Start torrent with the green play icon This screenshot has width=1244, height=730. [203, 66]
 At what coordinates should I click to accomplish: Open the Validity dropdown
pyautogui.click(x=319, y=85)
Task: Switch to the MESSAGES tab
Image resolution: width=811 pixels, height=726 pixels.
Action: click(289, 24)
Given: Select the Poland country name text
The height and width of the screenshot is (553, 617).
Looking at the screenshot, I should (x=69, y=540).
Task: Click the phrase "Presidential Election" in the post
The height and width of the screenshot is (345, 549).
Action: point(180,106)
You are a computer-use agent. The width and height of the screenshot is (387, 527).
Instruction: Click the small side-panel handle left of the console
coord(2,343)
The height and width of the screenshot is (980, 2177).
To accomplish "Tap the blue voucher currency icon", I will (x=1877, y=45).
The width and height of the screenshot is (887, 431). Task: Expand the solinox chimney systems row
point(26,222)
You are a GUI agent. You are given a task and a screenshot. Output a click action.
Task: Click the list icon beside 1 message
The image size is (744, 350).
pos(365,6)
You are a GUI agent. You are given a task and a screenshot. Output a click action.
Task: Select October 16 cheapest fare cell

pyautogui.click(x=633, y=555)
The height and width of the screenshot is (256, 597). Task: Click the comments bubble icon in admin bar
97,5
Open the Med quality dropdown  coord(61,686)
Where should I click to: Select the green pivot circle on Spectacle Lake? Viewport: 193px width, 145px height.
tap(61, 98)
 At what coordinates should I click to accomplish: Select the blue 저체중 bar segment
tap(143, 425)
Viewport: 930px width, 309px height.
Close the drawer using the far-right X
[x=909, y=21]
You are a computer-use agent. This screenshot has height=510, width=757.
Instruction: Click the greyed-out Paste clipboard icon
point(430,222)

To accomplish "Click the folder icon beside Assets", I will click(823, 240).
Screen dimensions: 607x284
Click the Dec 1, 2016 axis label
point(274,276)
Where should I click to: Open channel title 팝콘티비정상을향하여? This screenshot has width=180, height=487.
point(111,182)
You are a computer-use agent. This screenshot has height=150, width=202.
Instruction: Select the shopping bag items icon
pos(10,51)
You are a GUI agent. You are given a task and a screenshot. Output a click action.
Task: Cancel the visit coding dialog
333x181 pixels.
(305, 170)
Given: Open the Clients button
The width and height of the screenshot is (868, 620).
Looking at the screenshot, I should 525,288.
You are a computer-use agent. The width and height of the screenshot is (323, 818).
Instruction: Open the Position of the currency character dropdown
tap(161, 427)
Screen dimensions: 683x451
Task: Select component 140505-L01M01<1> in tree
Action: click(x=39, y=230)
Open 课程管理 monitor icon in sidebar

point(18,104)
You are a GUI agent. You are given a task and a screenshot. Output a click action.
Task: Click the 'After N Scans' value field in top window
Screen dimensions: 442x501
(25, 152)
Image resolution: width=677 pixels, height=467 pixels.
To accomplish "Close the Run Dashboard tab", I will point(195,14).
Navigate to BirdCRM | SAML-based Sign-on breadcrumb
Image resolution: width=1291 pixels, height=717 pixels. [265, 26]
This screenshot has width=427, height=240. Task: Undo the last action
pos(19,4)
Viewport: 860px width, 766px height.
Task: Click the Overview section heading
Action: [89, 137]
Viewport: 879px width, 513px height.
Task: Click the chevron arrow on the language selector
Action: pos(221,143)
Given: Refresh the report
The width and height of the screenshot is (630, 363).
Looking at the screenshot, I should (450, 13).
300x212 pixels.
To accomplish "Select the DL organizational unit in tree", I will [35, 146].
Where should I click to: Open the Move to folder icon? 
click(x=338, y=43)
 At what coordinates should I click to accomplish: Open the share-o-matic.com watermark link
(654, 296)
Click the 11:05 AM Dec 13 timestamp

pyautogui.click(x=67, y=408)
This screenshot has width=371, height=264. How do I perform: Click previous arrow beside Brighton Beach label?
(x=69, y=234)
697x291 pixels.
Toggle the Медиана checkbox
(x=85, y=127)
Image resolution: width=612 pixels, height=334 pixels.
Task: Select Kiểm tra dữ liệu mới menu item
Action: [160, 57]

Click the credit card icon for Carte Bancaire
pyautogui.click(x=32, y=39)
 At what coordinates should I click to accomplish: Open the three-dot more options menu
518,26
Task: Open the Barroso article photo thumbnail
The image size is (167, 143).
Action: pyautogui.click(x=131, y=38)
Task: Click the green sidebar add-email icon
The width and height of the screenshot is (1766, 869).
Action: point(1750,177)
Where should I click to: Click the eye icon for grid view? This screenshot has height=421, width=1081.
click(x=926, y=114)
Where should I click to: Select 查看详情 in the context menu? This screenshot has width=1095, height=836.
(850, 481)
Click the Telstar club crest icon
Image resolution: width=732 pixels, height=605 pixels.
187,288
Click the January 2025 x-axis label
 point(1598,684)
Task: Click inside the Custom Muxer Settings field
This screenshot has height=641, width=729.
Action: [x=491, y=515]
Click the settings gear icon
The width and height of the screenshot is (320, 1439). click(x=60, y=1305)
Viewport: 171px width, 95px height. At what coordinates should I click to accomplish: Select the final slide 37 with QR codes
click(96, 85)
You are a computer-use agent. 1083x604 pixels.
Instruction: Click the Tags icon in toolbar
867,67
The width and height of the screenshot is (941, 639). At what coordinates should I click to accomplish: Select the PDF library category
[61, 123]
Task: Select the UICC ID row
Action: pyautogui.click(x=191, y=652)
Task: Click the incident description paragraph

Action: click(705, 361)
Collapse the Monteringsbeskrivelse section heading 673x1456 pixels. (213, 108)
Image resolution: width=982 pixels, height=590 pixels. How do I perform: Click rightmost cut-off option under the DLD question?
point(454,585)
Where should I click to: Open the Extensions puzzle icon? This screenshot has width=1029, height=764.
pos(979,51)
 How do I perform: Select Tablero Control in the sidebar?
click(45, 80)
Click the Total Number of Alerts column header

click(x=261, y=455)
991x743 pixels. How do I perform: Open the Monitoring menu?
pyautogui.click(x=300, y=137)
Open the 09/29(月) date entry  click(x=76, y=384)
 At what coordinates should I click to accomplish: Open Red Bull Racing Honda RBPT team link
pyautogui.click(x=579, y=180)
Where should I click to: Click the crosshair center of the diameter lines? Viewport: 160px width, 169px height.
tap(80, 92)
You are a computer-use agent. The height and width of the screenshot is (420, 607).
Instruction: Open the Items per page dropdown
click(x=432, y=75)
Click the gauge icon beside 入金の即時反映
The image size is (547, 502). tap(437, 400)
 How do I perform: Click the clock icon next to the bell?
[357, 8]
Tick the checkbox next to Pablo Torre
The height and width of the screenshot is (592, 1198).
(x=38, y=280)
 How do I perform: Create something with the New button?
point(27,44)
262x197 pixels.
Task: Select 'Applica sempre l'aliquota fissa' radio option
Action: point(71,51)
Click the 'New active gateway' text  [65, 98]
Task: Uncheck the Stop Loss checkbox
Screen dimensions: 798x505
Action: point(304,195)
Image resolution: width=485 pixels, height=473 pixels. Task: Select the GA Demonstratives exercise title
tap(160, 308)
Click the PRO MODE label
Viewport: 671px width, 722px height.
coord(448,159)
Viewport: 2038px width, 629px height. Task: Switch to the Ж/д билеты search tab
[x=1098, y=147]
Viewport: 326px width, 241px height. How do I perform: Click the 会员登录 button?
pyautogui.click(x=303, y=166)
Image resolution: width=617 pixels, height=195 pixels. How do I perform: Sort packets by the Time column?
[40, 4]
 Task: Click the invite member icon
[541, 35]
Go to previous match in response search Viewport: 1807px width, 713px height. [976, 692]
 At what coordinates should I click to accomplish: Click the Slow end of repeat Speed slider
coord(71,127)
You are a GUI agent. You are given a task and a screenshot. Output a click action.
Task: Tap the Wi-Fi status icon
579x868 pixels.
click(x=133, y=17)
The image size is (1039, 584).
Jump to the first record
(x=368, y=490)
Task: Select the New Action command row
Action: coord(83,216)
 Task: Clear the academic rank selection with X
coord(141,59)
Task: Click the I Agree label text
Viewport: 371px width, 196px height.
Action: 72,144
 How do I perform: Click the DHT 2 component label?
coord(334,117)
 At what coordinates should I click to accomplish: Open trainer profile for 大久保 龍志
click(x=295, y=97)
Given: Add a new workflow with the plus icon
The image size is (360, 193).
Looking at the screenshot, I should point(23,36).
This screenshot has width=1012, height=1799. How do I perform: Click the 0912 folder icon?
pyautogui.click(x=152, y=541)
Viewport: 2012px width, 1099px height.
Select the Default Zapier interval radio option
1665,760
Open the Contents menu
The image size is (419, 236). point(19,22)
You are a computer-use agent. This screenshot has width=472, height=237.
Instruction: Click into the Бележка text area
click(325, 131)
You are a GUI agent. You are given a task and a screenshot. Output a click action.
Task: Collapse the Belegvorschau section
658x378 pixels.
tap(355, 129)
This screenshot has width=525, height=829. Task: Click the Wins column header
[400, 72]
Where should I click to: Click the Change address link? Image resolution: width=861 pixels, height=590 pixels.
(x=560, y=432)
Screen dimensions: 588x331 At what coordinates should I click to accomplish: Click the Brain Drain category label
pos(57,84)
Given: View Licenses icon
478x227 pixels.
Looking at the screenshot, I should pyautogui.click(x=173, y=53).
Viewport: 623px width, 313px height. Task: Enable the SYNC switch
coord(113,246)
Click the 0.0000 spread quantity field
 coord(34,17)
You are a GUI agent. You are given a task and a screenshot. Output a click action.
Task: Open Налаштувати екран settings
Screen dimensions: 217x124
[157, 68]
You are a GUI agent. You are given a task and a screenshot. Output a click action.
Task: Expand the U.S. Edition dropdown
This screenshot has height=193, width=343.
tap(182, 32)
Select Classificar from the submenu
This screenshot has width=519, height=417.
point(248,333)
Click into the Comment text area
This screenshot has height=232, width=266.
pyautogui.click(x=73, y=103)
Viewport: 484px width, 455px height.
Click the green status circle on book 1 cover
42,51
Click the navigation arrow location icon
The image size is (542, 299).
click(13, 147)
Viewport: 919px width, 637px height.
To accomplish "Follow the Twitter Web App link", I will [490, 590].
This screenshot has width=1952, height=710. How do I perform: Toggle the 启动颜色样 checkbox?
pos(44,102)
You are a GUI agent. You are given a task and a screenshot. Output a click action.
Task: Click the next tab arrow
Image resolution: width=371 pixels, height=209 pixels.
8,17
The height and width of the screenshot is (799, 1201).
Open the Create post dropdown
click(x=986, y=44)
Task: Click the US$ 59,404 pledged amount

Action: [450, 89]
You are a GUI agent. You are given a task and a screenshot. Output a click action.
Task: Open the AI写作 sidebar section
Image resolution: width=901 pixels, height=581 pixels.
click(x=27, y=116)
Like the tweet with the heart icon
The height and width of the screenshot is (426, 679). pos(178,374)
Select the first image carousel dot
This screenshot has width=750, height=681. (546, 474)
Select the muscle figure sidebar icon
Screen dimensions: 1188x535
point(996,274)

__________________________________________________

- _About this exercise_: Exactly as they appear, copy the lines of the listing above from the first through the one that contains "Task: Switch to the MESSAGES tab", and nothing more.

- _Solution_:
Start torrent with the green play icon This screenshot has width=1244, height=730. [203, 66]
 At what coordinates should I click to accomplish: Open the Validity dropdown
pyautogui.click(x=319, y=85)
Task: Switch to the MESSAGES tab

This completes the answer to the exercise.